Лизуткин тоже взглянул на нее, одобрительно кивнул.

— Да-а, не будь я отцом заинтересованной дамы, сказал бы: дурак тот, кто уходит от такой красавицы… Юрий Александрович, а я ведь не случайно, понимаешь, пришел, не случайно помощь свою предлагаю.

— Понимаю.

— В твоем ранении я не виноват, это дурость Савина да излишнее рвение его ребят. Верно говорят: заставь дурака Богу молиться, он весь лоб расшибет. А вот перед этим — да, грешен, понимаешь, посылал Цуцму и Шурика к тебе. За рукописью. Она ж про мою дочь, не сдержался. Я им, правда, наказал, чтобы особо рук не распускали, а вышло немного не так. Дураки! Ты небось злишься на меня? Думаешь, вот поправлюсь, я ему покажу?

— Ничуть, — покачал головой Алтухов. — Благодарить я вас, конечно, не стану, но и злости нет. С вашими бандитами я рассчитался, а что больно было — так потом стало чудесно, как никогда не было, — он снова посмотрел на Светлану.

— И все же нехорошо получилось, — задумчиво покачал головой Лизуткин.

— Да вы не переживайте, — успокоил его Алтухов. — Бывает и хуже. Говорите, зачем пришли, не стесняйтесь, Григорий Анисимович.
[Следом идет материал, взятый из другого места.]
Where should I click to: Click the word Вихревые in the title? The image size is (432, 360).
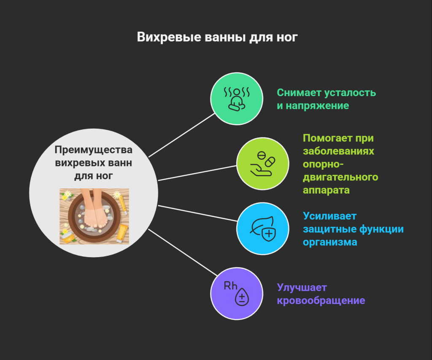tap(169, 37)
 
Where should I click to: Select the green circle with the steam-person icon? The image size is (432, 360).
tap(237, 99)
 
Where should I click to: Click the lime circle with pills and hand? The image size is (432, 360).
tap(263, 164)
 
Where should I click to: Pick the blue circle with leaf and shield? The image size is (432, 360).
tap(263, 228)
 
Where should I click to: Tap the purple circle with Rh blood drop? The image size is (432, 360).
tap(237, 293)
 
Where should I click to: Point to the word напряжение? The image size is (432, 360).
tap(317, 106)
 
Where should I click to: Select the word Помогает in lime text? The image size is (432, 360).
tap(327, 138)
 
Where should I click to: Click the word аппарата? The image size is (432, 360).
tap(326, 190)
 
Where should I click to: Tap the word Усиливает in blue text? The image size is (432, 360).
tap(330, 216)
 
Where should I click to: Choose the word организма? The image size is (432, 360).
tap(330, 242)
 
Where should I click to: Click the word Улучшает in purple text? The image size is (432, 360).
tap(302, 287)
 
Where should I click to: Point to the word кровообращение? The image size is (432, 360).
tap(321, 301)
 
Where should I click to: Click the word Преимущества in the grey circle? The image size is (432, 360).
tap(93, 150)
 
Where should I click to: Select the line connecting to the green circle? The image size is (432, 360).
tap(181, 135)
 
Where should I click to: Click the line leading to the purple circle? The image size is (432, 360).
tap(183, 253)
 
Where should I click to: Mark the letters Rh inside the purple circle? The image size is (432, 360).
tap(230, 286)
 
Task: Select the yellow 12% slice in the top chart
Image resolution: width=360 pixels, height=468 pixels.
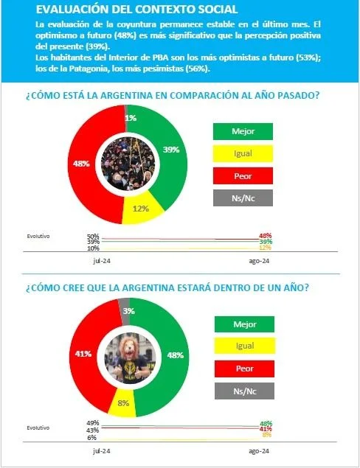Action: click(x=141, y=209)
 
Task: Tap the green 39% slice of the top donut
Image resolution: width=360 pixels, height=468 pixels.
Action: click(x=171, y=149)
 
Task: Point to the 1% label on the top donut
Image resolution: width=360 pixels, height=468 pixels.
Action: click(x=131, y=118)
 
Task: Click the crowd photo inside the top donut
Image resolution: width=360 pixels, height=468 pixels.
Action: click(x=128, y=164)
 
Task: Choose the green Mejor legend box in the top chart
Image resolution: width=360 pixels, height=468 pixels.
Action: click(x=243, y=131)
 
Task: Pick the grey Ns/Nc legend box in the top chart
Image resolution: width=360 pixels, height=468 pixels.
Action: click(x=243, y=198)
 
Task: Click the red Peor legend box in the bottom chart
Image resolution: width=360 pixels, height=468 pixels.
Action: click(x=244, y=369)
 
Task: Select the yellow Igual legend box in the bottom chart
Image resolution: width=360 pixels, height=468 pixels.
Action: click(x=244, y=346)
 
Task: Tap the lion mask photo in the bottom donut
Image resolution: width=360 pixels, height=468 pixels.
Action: click(x=130, y=357)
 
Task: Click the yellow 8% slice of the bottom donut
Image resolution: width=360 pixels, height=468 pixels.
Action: click(x=123, y=403)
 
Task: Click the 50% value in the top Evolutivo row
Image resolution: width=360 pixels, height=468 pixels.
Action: click(x=93, y=237)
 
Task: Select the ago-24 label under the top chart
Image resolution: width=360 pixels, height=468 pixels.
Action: click(x=259, y=261)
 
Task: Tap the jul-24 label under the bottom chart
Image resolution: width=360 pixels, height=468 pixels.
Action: click(x=102, y=451)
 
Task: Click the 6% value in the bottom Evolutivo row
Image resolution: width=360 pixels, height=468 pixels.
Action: click(x=91, y=438)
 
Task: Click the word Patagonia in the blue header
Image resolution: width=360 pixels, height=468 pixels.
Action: click(x=86, y=69)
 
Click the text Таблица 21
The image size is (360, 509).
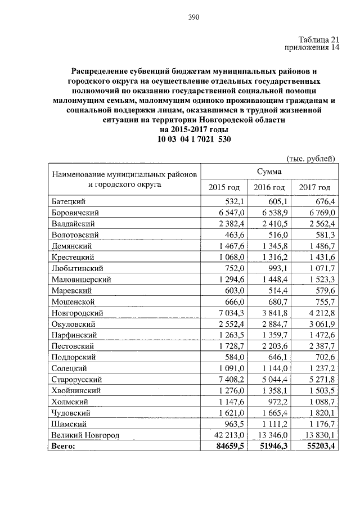(x=319, y=39)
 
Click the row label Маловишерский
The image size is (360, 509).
(x=81, y=280)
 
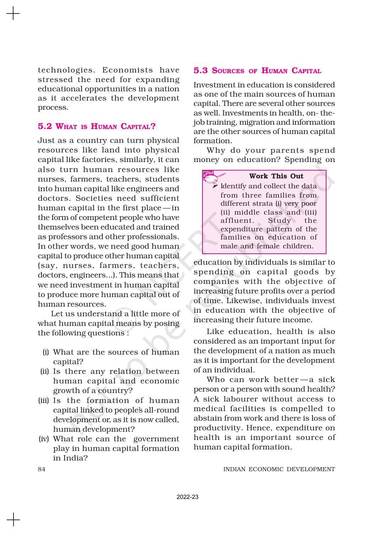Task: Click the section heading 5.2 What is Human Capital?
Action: [97, 126]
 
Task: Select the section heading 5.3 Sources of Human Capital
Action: [257, 71]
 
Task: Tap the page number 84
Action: [42, 469]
— А ты и вправду нахал, Юрий Александрович. Но дело свое хорошо знаешь. Да. Мне понравилась твоя писанина. Слушай, а может, напишешь про меня романчик? Жизнь-то была, так сказать, сложная, интересная. Я тебе такой материальчик подкину — бестселлер мировой получится. Ну и заплачу, само собой.

— Я дорого стою, Григорий Анисимович. Для Савина сделал исключение, он так о своей любви рассказывал, так доходчиво объяснял, мол, сейчас деловая активность упала, больших денег у него нет, что я согласился работать почти задаром. А вам прибедняться вроде бы не к лицу.
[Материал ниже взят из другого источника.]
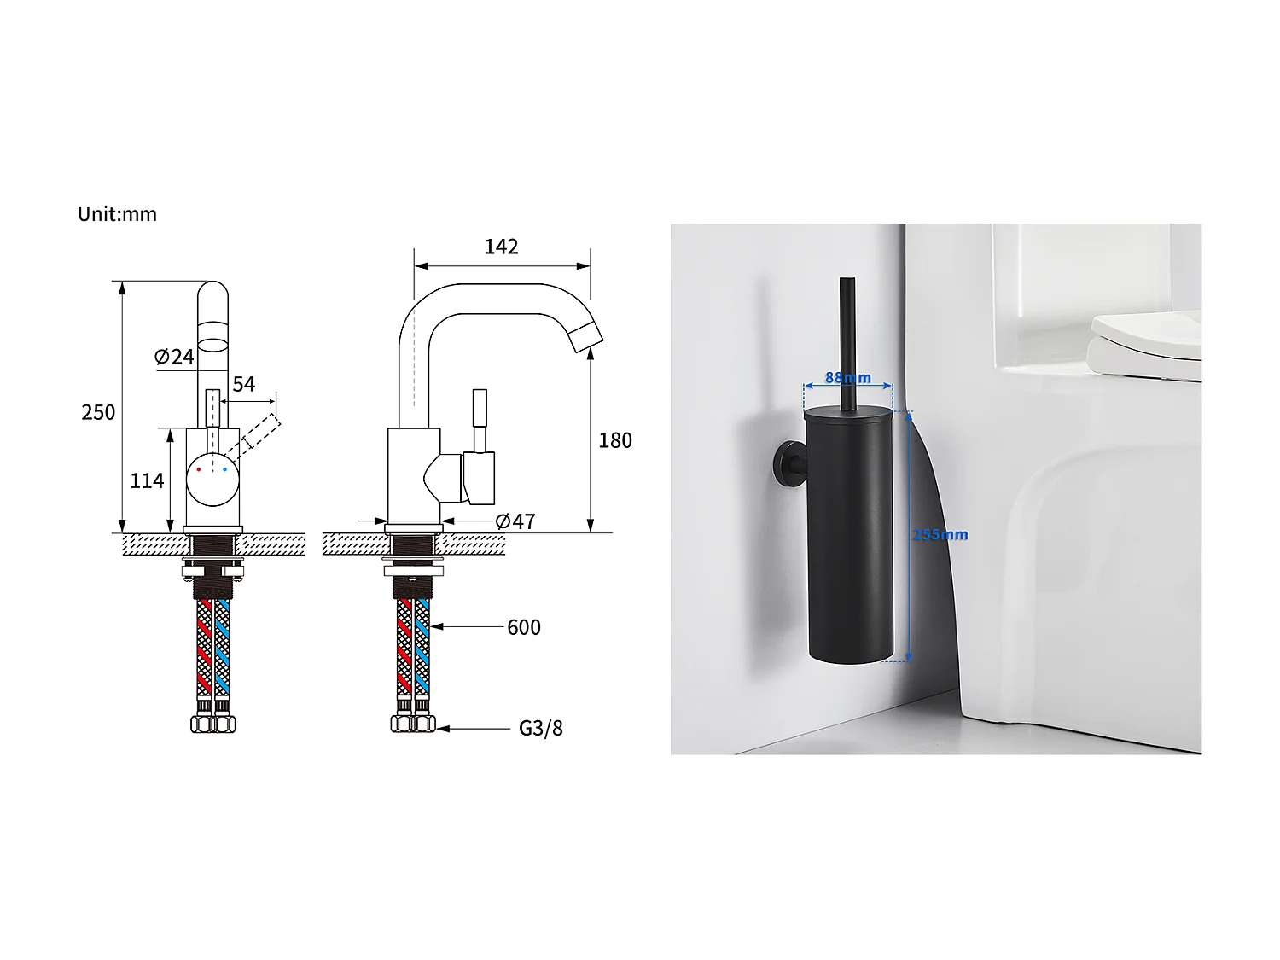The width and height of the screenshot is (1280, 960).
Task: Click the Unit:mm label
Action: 117,214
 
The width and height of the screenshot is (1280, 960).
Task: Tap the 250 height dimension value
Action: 98,413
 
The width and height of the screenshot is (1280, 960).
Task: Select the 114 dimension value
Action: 147,481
— Ну, я бы не сказал, что задаром, — понимающе усмехнулся Лизуткин. — А сколько же стоят твои услуги?

— Это не услуги, а моя душа. Только так можно создать роман, роман, который даже вам понравится.

— Заинтриговал, заинтриговал. Ну так сколько?

— Пятьдесят тысяч.

— Долларов?! — Лизуткин подпрыгнул, будто ему в зад шило воткнули.

— Ну не рублей же.

— За такие деньги я сам напишу роман, даже два, мой дорогой. Ну, ладно, отвлеклись мы. Так значит — зачем я пришел? Поговорить о наших делах. Цуцма и Шурик понесут наказание за бандитское нападение, за рану твою. А вот Савина сюда не нужно впутывать. Он мне еще пригодится. Да и Марина переживает… Хоть вы и враги, а понять ее ты, надеюсь, можешь. Самому-то хорошо сейчас, а она, бедная, страдает. Только-только решила выйти замуж — и на тебе!

— Я не горю желанием засадить его в тюрьму. Обидит Свету — в морду получит от меня лично, а так — пусть живет. Но и врать на суде не собираюсь. Что было, про то и скажу.

— Юрий Александрович, я тебя и не прошу врать. Нужно только ничего не говорить о Савине. Ты его никогда не видел, не знаешь. Цуцма и Шурик уже отказались от своих показаний.

— Я в такие игры не играю, — холодно отрезал Алтухов. — И не пытайтесь меня пугать.

— Ну зачем же пугать… Мы можем договориться. Я только прошу понять чувства моей дочери. Писатель должен понимать людей. А взамен — скажи свои условия, Юрий Александрович.